On the other hand, 64GB memory desktops are now available, and a year on one of those might solve a GNFS-215 matrix without a cluster. So, perhaps you're right about 215+, given enough patience.

So is it safe to say, "You can't over-sieve your way to less memory requirements."

[QUOTE=VBCurtis;443710]On the other hand, 64GB memory desktops are now available, and a year on one of those might solve a GNFS-215 matrix without a cluster.

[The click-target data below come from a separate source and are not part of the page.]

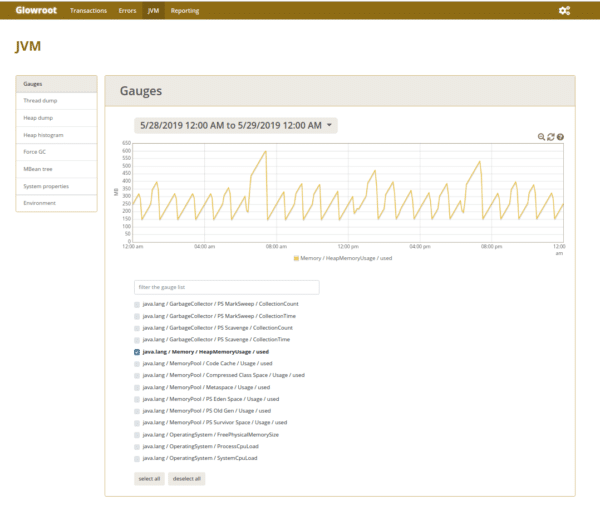Click the chart zoom out magnifier icon
Viewport: 600px width, 505px height.
[x=541, y=137]
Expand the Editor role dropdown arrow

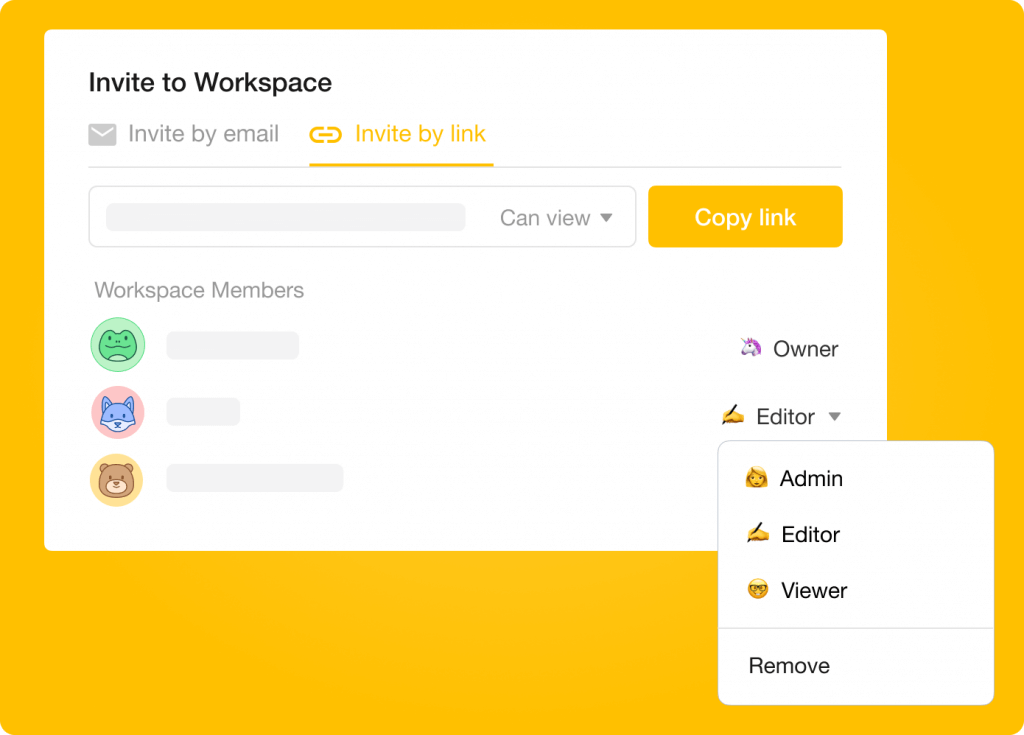point(835,416)
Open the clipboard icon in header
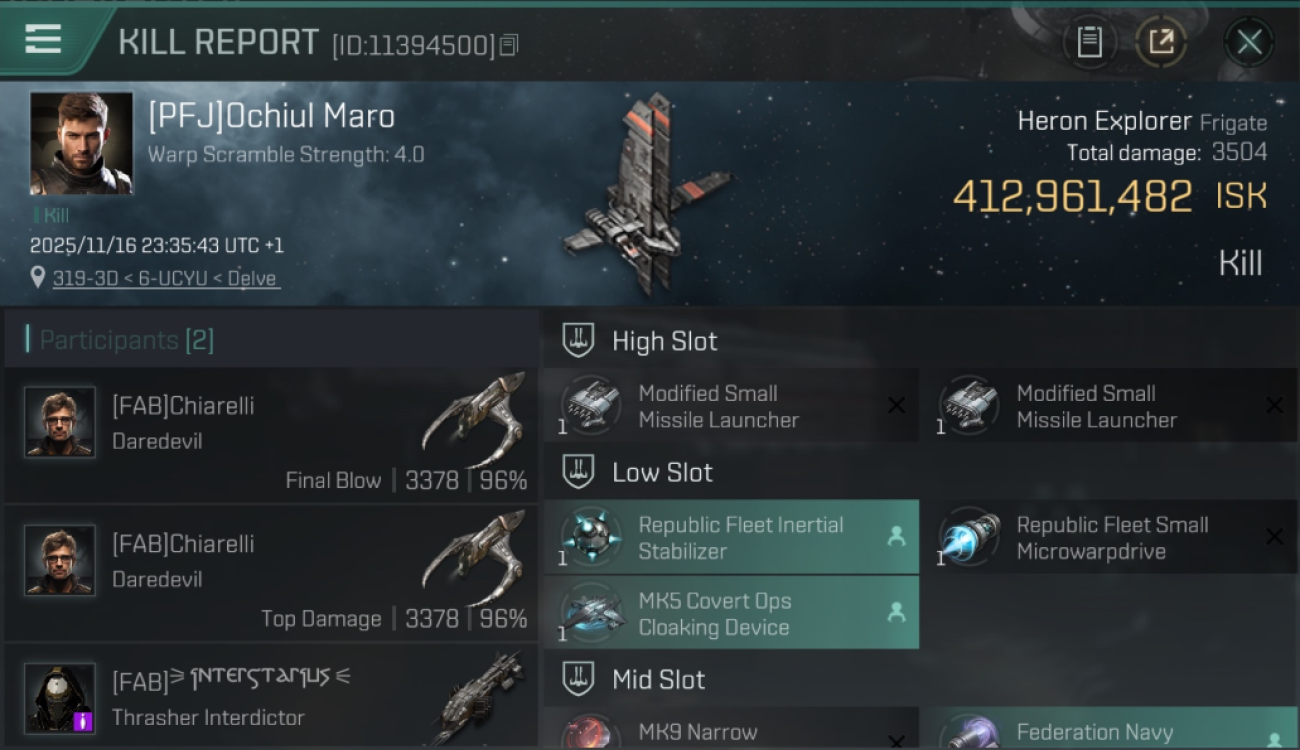 click(1089, 42)
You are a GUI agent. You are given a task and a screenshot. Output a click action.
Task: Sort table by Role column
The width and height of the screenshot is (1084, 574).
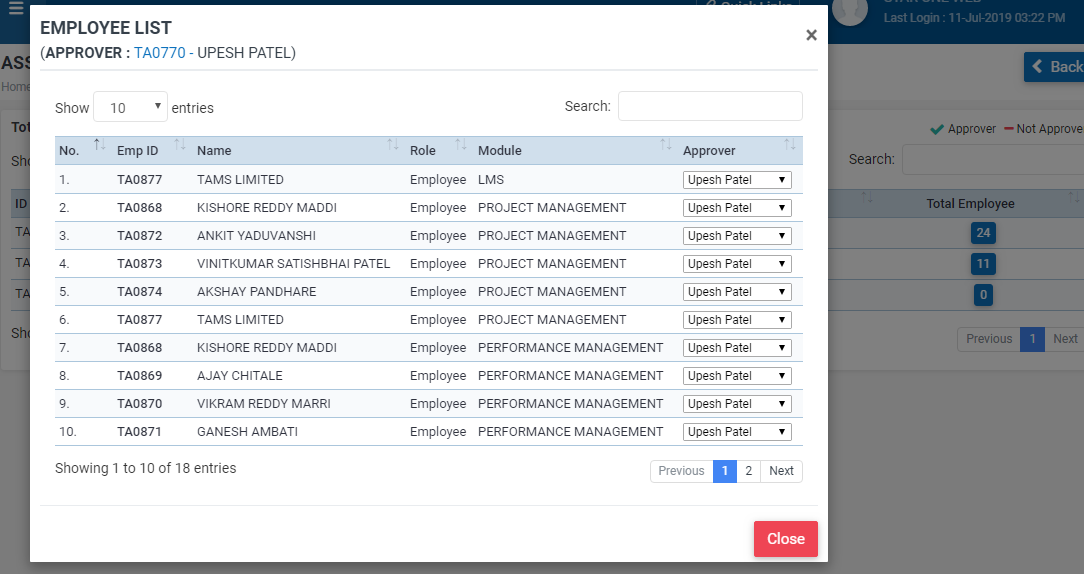tap(436, 150)

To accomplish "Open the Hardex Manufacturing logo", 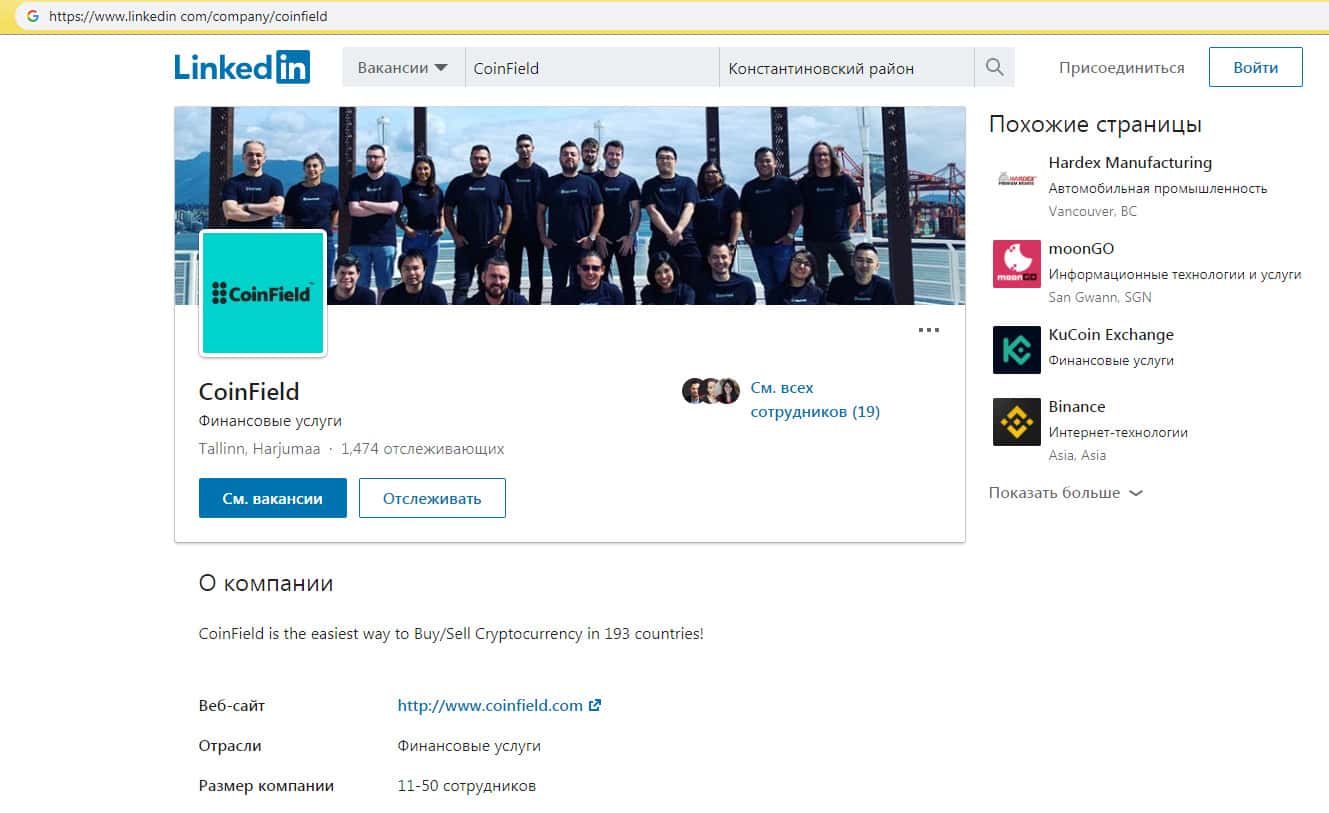I will click(x=1017, y=180).
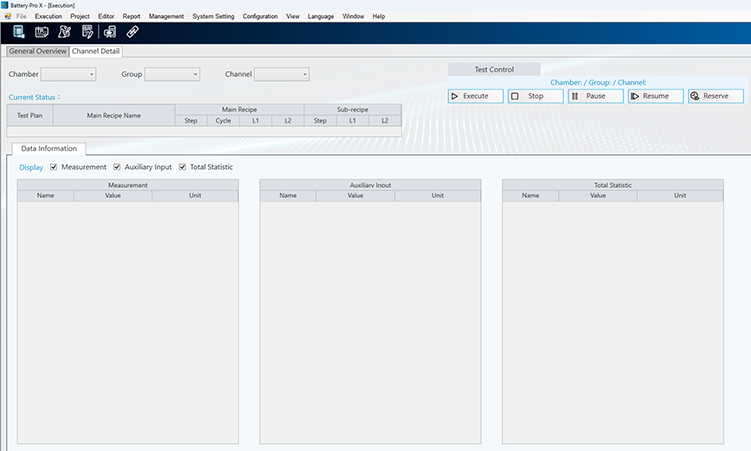
Task: Disable the Total Statistic checkbox
Action: [x=182, y=167]
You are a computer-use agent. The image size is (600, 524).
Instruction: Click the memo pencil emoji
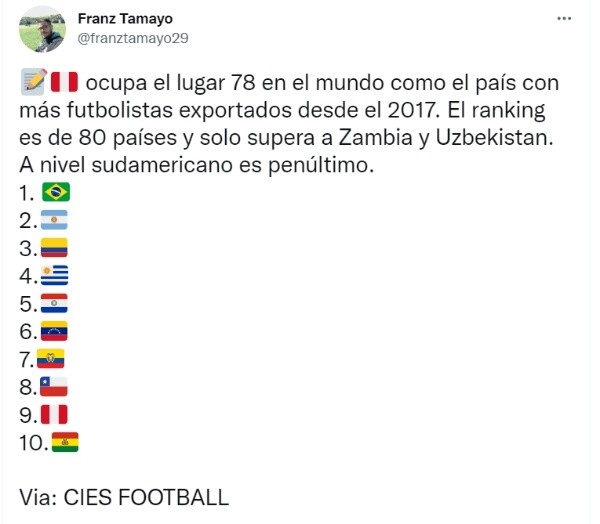point(30,81)
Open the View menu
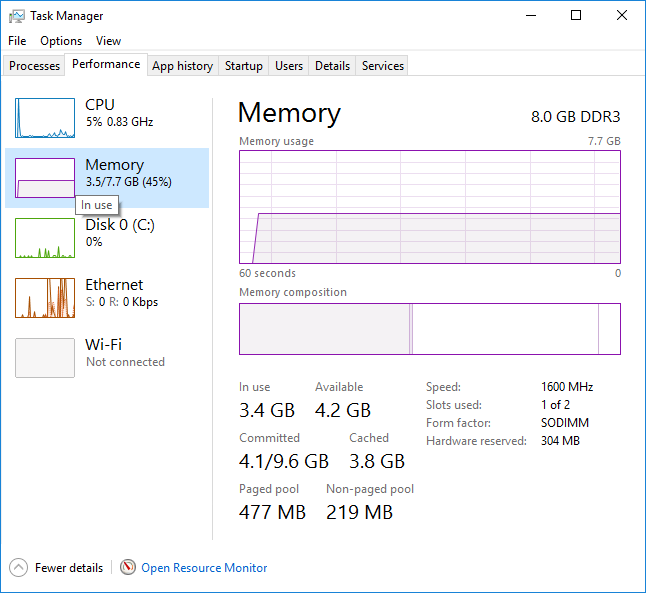 108,41
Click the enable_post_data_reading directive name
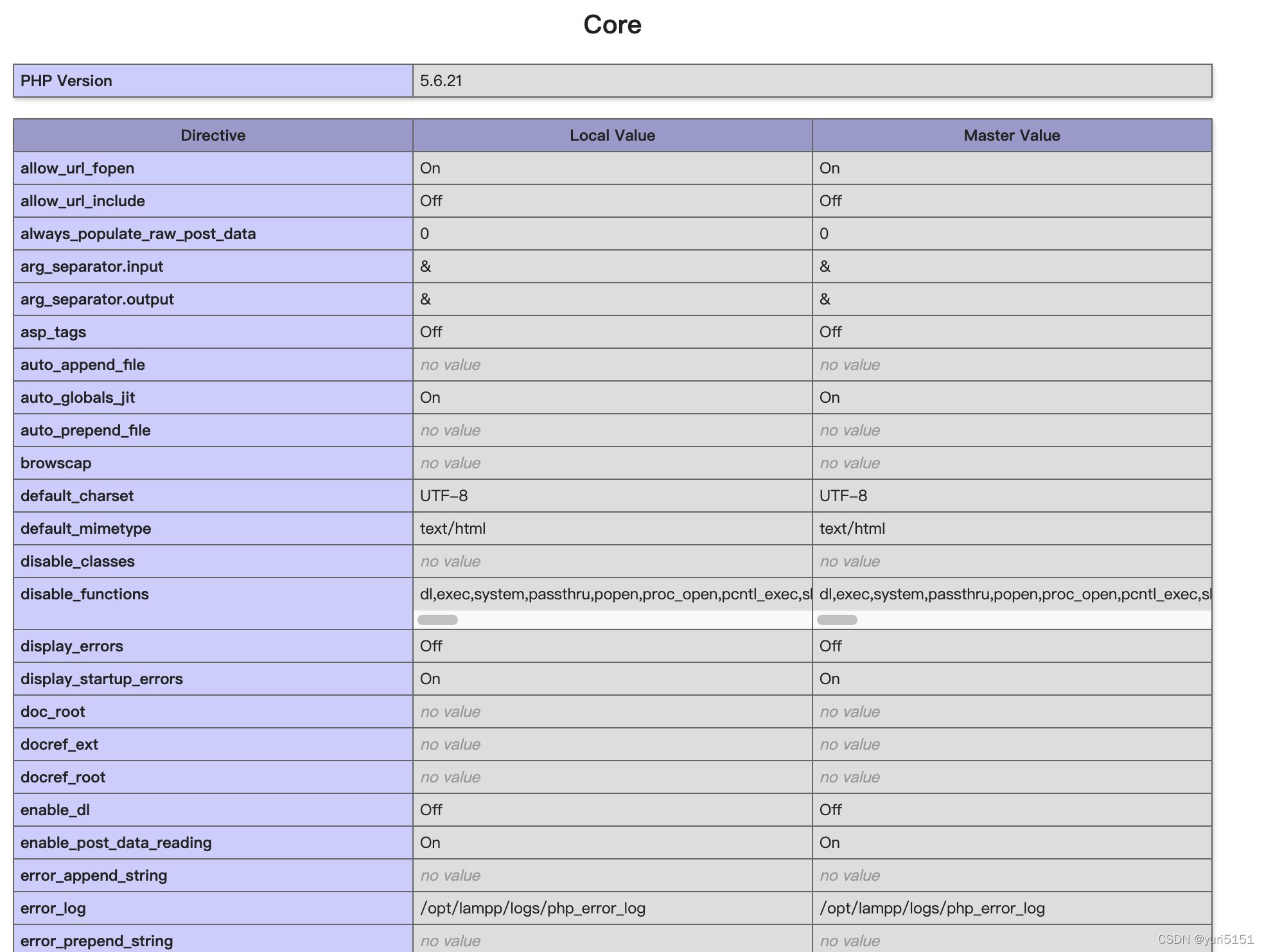The image size is (1264, 952). pyautogui.click(x=116, y=843)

So, perhaps you're right about 215+, given enough patience.[/QUOTE]

In the cloud you can get 61 GiB of memory on a 4-core Xeon @ 2.5 GHz at about $1000 for a year's worth of computing time at the cheapest current spot prices. You can get 244 GiB of memory on a 16-core for maybe three times that amount.

The drawback is, spot prices fluctuate, so much of the time the spot price would exceed what you'd want to pay. So a year's worth of computing time might be way longer in wall-clock time...

Edit: Google cloud prices are similar, 4-core 52 GB preemptible @ $73/month or 16-core 208 GB preemptible @ $292/month, nonfluctuating prices and maybe a better chance of getting interrupted less often.

Are there any interesting problems that need humungous memory but considerably less than a year to solve?